Blog: The Bigger Picture for Kids’ Health
Taking a child to the doctor’s office is only part of a much bigger picture of what a child needs to be healthy. Health begins where children live, learn, and play, long before they get sick or have to visit their doctor or dentist for a scheduled check-up. Various factors such as affordable housing, economic security, safe neighborhoods, and access to adequate and healthy foods affect a child’s health on a daily basis. Addressing these Social Determinants of Health (SDOH) can improve long-term health outcomes for children, as well as help reduce long-term costs for both families and states. Prioritizing social determinants such as nutrition, education, and social and emotional development can help level the playing field for all children and families.
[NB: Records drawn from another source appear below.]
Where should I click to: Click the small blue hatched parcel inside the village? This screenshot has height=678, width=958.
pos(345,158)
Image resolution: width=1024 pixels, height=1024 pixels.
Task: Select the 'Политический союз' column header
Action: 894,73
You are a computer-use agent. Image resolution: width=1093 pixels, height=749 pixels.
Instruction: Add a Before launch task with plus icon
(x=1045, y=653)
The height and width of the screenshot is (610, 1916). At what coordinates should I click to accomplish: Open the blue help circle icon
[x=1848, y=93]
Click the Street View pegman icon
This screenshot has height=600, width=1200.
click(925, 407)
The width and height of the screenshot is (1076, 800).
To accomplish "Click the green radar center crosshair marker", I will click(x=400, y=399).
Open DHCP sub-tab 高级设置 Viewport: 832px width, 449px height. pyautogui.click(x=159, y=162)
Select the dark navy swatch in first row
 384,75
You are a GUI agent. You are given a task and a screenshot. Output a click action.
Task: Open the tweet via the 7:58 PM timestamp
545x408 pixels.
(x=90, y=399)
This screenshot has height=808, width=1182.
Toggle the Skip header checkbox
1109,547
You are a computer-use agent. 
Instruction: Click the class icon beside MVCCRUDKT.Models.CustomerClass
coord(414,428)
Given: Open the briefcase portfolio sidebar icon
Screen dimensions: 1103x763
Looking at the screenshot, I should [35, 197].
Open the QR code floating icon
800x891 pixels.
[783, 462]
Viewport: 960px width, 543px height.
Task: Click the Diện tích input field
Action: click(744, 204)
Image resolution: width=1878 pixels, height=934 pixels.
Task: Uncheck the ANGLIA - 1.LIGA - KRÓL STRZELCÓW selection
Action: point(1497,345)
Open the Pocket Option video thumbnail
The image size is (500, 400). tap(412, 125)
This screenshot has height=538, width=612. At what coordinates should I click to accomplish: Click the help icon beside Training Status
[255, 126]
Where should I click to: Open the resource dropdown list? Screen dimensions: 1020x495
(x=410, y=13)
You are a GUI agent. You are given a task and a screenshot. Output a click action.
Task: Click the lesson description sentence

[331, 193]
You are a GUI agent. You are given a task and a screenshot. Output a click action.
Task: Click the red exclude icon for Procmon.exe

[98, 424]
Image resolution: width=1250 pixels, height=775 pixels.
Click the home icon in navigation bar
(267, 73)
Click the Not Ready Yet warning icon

Our new brief, Health Begins Where Children Live, Learn, and Play: Advancing Health Equity, explores several promising initiatives and models that address SDOH as a long-term investment to promote child well-being. To achieve health equity for children, federal, state, and local entities must adopt promising strategies that improve health outcomes for children, including:
- the development of SDOH-centric communities;
- identification of SDOH at an early age;
- streamlining enrollment between WIC, Medicaid, and other programs that support children’s healthy development; and
- better integrating SDOH in healthcare payment and delivery systems to meet children’s unique health needs.
Our brief also provides examples of how health plans, providers, and states are incorporating SDOH strategies into their current activities. The Children’s Partnership is working to ensure that policymakers recognize the urgent need to look beyond the doctor’s office, and begin addressing the conditions in which children are born, grow, live, go to school, and play in order to support a bright future for every child.